As I mentioned before, unfortunately I’m not a big trance fan… Trance makes me sleepy! My favorite was the “Who’s Afraid of 138?!” Stage, which was dedicated to the “harder styles of trance music” at 138bpm. I was awoken with Coming Soon!!! on stage. Now that’s what I call fun music!!! I knew their “Become One” track, but it was my first time seeing the duo perform live. I loved the energy, their distinctive bouncy sounds, and rapid beats.
I also saw Armin, Gareth Emery, Arty, Audien, Cosmic Gate, Andrew Bayer, Aly and Fila, and Liquid Soul. Unfortunately I felt that many of the sets that the artists played were very similar and repetitive, with the typical trance sounds, and there isn’t much innovation in the style. For someone that likes trance, though, I imagine that he or she would really enjoy it.
The show did not lack LED panels and laser beams – the lasers were beautiful and impressive. However, I felt that as a “Festival”, the stages could use a bit more creativity. It would be really nice to have artistic installations, dancers, and creative rest areas. It was nice that they put bleachers in the back of each stage, so that you can sit and rest while taking in the whole scene, the lasers, and the music.

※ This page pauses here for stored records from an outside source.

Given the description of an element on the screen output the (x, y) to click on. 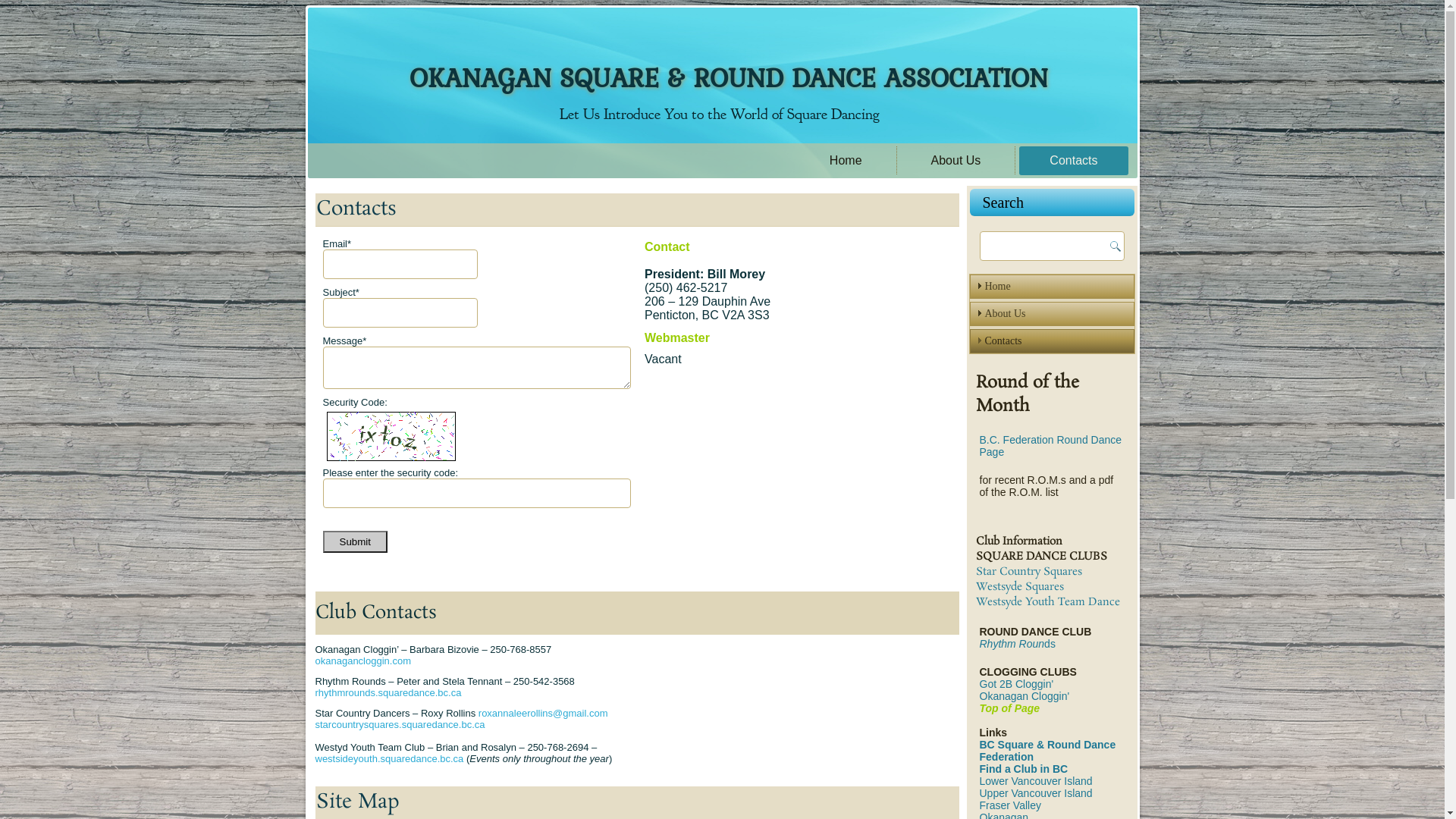
Home Element type: text (1051, 286)
westsideyouth.squaredance.bc.ca Element type: text (389, 758)
rhythmrounds.squaredance.bc.ca Element type: text (388, 692)
starcountrysquares.squaredance.bc.ca Element type: text (400, 724)
Got 2B Cloggin' Element type: text (1016, 683)
Find a Club in BC Element type: text (1023, 768)
Westsyde Squares Element type: text (1019, 586)
Westsyde Youth Team Dance Element type: text (1047, 601)
Okanagan Cloggin' Element type: text (1024, 696)
Lower Vancouver Island Element type: text (1035, 781)
Fraser Valley Element type: text (1010, 805)
Home Element type: text (845, 160)
Top of Page Element type: text (1009, 708)
Upper Vancouver Island Element type: text (1035, 793)
okanagancloggin.com Element type: text (363, 660)
B.C. Federation Round Dance Page Element type: text (1050, 445)
ds Element type: text (1049, 643)
Rhythm Roun Element type: text (1011, 643)
OKANAGAN SQUARE & ROUND DANCE ASSOCIATION Element type: text (728, 77)
Contacts Element type: text (1073, 160)
Contacts Element type: text (1051, 341)
roxannaleerollins@gmail.com Element type: text (543, 712)
Star Country Squares Element type: text (1028, 571)
About Us Element type: text (1051, 313)
Submit Element type: text (355, 541)
BC Square & Round Dance Federation Element type: text (1047, 750)
About Us Element type: text (955, 160)
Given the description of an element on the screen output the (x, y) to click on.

The crowd was meh. I definitely didn’t get the PLUR (peace, love, unity, and respect) vibe of ravers that I am used to especially at trance events. I think that because this party is so famous, it attracts people who are not necessarily lovers of the music. There were a couple friendly people, and folks giving out high fives, but all in all there was not too much interaction with fellow ASOT-goers and I’ve been to events with wayy better crowds. Also, people in Europe definitely don’t wear kandi or dress up for the rave (just normal clothes and the girls don’t even wear skanky outfits). Dressing up and self expression is one of my favorite aspects of raving, so I was disappointed about that.
Logistics and Facilities
Great bathrooms! They had real bathroom facilities all around the venue. With toilet paper! There were also porta-potties everywhere. I never had to wait for the restroom.
Food and drink – you have to buy tokens from the vending machines to buy drinks. Even though there are credit card machines (PIN needed), it’s best to use cash. My complaint is that drinks are too expensive, for a red bull vodka it costs about 9 euros, and they give you very little alcohol. They’re not even supposed to serve straight up shots, I had to ask a couple different bartenders to find one willing to give me a vodka shot (for around 6 euros).
The flow of the event. Good – a lot of walking but that’s to be expected in a big festival. While Armin played at MainStage 1 they closed off the access for an hour or so, because it was at capacity.
The ASOT Festival is definitely not to be missed if you’re a trance lover. As a dance music fan, I would recommend going at least once if you have the chance to, as it is an important and historical event in dance music. It’s not an event that I’d go to again though, and in general I wouldn’t go out of my way to attend this event.